At the line with "Image resolution: width=648", start repeating the data, and continue line by line through the final line, exactly.

***** Exercise materials *****

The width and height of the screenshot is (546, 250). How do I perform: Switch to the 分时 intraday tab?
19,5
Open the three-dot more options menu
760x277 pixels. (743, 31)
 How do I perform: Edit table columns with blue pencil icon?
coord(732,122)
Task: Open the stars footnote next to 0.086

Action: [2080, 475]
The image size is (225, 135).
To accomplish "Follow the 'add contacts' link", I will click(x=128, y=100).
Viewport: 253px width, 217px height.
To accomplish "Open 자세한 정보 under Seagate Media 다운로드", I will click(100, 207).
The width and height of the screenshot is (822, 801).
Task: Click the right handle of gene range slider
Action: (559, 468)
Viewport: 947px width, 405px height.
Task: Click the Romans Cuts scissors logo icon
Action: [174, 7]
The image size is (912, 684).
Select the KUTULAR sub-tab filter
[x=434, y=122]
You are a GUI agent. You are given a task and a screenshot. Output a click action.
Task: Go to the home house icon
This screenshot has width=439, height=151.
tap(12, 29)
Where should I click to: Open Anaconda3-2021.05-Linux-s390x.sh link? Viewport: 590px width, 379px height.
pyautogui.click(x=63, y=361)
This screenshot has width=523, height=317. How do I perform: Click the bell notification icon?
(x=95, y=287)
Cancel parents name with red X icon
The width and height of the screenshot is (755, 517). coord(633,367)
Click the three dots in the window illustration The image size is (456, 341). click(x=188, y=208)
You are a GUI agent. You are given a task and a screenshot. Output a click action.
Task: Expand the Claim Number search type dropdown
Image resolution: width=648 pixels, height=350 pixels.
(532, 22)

*****

_Solution for this task_.
Image resolution: width=648 pixels, height=350 pixels.
(532, 22)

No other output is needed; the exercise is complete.